EXERCISE INSTRUCTIONS
Reproduce the entries below word for word, starting at the line that contains "coordinates (939, 227)." and ending at the line that contains "I want to click on minimize, so". Include both of those lines and nothing else.

EXERCISE MATERIAL
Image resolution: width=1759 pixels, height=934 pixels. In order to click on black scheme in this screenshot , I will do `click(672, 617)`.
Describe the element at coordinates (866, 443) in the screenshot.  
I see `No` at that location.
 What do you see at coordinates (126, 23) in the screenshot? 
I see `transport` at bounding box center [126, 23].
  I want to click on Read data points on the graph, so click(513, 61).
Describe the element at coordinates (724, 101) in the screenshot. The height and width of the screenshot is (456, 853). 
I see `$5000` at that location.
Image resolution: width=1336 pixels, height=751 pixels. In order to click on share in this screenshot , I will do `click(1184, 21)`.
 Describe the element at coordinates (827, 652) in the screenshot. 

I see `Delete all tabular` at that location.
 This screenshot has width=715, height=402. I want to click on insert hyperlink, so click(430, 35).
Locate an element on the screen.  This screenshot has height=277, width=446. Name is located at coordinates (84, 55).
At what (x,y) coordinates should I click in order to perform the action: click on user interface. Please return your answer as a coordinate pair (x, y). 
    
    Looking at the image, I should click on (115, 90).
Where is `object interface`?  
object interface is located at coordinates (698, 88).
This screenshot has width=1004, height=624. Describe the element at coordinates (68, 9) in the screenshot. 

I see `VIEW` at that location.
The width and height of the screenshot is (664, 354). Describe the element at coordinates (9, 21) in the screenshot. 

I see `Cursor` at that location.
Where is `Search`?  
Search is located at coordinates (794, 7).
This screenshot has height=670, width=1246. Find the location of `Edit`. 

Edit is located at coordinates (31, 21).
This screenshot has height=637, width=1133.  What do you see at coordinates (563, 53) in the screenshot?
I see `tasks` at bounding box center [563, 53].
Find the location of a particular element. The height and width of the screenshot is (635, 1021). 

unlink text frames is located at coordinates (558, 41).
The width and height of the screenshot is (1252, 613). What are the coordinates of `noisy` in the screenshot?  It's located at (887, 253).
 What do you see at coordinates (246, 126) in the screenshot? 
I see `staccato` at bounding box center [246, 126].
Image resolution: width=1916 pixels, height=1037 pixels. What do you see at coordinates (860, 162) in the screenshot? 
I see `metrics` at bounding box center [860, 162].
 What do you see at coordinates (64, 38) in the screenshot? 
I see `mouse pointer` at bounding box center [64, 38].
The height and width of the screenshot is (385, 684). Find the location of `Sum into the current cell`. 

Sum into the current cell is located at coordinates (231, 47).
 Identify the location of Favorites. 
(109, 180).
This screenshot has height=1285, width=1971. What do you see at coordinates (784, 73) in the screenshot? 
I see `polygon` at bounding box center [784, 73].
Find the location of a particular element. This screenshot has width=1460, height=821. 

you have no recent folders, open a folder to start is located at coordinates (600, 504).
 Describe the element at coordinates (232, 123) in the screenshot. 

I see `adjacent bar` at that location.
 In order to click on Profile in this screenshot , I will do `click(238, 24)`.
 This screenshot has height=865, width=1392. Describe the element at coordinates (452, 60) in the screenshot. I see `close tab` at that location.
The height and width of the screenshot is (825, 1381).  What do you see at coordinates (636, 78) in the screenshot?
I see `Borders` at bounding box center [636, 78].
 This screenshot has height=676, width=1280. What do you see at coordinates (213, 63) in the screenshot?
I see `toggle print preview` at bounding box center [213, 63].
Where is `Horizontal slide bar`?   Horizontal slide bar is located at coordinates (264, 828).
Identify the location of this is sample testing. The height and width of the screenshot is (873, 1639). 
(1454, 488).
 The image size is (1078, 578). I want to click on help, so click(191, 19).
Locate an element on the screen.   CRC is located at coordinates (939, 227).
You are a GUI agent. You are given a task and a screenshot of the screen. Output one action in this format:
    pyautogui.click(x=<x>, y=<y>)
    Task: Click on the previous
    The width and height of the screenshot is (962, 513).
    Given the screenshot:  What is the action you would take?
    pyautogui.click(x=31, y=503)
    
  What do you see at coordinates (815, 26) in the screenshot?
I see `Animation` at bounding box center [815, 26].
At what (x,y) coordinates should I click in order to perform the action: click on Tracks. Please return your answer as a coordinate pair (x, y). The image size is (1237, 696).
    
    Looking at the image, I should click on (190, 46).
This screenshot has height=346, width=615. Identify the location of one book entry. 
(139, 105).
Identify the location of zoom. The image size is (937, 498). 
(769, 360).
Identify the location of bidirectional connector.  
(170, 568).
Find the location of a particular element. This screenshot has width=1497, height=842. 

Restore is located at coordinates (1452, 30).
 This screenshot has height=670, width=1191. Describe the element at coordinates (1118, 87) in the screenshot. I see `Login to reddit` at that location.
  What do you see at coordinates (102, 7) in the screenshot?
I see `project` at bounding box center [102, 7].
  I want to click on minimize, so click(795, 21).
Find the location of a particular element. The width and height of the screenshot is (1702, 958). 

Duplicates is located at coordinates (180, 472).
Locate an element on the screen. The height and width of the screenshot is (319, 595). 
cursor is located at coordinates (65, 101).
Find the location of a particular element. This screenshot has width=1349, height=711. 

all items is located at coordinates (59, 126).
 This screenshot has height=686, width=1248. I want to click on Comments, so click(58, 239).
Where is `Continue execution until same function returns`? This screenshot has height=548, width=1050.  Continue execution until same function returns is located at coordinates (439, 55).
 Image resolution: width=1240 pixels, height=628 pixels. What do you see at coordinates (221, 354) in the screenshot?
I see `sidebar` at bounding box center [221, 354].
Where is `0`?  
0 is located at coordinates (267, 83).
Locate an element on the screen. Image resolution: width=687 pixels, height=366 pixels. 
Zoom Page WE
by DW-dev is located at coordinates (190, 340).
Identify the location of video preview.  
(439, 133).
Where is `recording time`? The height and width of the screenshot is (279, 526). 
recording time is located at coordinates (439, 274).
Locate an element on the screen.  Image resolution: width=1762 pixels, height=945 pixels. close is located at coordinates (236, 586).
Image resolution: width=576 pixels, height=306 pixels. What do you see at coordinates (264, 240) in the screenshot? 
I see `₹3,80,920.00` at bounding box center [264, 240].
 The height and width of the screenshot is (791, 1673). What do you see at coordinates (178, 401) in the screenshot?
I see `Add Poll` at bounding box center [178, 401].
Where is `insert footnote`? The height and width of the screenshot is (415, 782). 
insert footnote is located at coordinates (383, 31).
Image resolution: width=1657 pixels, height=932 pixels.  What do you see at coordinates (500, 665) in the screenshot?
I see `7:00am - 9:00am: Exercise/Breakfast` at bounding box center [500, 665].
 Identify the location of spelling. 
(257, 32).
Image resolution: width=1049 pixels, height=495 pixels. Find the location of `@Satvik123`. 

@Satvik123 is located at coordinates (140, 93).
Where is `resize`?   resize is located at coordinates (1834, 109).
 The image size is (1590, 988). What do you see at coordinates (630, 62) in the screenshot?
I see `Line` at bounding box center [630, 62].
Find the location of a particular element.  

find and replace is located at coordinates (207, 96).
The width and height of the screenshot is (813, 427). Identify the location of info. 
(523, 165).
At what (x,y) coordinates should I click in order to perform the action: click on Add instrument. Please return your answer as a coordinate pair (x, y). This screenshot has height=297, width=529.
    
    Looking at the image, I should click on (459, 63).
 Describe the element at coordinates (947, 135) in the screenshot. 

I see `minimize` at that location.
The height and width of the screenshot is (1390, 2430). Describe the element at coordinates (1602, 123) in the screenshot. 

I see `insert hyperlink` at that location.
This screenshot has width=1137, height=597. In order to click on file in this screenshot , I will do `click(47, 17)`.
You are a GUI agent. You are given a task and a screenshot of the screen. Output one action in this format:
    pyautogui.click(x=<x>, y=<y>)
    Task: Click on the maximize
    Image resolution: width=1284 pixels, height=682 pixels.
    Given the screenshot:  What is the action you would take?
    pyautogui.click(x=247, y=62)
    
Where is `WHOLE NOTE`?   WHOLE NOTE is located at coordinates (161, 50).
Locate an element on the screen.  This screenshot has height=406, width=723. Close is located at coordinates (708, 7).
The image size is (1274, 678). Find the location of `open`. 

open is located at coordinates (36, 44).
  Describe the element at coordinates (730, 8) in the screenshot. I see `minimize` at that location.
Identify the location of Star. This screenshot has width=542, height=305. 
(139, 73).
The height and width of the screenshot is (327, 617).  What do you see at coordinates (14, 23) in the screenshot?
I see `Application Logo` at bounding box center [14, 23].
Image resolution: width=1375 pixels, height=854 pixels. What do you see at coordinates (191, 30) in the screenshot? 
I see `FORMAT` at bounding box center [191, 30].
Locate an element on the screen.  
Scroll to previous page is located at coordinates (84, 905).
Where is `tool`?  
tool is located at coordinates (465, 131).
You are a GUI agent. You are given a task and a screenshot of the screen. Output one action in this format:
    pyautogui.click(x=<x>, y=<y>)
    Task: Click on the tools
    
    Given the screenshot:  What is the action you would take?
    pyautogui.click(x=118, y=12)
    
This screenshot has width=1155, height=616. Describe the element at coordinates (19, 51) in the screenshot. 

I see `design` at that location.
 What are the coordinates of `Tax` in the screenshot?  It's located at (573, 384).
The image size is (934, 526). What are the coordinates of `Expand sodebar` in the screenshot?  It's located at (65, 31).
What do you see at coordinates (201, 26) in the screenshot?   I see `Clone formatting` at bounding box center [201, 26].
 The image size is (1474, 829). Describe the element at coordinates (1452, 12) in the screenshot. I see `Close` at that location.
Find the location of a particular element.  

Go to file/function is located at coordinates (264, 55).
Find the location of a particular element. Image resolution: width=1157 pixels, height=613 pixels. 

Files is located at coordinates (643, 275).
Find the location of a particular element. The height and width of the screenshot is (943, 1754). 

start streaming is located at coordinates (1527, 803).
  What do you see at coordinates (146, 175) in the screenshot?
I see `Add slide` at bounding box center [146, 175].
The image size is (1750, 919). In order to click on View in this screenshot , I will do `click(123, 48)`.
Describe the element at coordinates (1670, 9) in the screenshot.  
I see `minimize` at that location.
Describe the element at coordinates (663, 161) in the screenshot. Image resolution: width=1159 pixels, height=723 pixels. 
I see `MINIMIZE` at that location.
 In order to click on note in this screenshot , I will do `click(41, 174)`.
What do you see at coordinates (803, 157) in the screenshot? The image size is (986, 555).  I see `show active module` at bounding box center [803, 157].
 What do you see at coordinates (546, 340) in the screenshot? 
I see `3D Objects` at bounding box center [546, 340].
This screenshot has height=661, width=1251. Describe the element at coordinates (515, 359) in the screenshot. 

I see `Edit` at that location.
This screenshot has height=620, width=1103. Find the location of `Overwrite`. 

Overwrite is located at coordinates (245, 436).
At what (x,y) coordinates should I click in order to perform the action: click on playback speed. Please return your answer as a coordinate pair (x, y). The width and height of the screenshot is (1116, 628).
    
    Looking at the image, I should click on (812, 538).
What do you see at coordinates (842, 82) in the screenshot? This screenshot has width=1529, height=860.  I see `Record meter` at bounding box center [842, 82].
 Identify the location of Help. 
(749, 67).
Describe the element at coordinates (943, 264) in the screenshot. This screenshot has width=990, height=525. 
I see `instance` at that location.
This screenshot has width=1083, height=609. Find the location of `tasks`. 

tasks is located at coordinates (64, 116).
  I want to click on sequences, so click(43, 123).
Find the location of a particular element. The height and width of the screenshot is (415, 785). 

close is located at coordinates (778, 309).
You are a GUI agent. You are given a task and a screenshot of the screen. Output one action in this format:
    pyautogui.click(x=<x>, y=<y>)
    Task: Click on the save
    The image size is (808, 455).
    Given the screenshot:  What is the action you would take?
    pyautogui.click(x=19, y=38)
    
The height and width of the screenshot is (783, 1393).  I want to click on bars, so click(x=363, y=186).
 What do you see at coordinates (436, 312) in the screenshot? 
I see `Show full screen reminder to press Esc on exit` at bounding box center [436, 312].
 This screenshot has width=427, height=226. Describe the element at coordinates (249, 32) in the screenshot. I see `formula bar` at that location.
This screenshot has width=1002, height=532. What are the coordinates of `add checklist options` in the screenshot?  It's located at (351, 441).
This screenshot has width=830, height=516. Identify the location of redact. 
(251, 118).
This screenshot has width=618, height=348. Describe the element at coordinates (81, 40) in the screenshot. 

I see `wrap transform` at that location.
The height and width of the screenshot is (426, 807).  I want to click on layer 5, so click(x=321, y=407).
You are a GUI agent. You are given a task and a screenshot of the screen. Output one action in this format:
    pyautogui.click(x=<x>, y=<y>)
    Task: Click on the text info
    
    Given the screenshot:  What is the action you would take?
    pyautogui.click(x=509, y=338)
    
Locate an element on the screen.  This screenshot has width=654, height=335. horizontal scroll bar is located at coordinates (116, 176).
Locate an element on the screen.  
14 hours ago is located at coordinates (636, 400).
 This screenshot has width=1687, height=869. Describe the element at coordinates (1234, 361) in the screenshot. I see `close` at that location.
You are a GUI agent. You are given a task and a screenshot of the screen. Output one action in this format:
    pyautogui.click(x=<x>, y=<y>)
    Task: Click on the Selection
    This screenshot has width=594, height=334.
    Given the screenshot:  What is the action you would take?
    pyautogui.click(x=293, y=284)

EXERCISE SOLUTION
Locate an element on the screen.   CRC is located at coordinates (939, 227).
You are a GUI agent. You are given a task and a screenshot of the screen. Output one action in this format:
    pyautogui.click(x=<x>, y=<y>)
    Task: Click on the previous
    The width and height of the screenshot is (962, 513).
    Given the screenshot:  What is the action you would take?
    pyautogui.click(x=31, y=503)
    
  What do you see at coordinates (815, 26) in the screenshot?
I see `Animation` at bounding box center [815, 26].
At what (x,y) coordinates should I click in order to perform the action: click on Tracks. Please return your answer as a coordinate pair (x, y). The image size is (1237, 696).
    
    Looking at the image, I should click on (190, 46).
This screenshot has height=346, width=615. Identify the location of one book entry. 
(139, 105).
Identify the location of zoom. The image size is (937, 498). 
(769, 360).
Identify the location of bidirectional connector.  
(170, 568).
Find the location of a particular element. This screenshot has width=1497, height=842. 

Restore is located at coordinates (1452, 30).
 This screenshot has height=670, width=1191. Describe the element at coordinates (1118, 87) in the screenshot. I see `Login to reddit` at that location.
  What do you see at coordinates (102, 7) in the screenshot?
I see `project` at bounding box center [102, 7].
  I want to click on minimize, so click(795, 21).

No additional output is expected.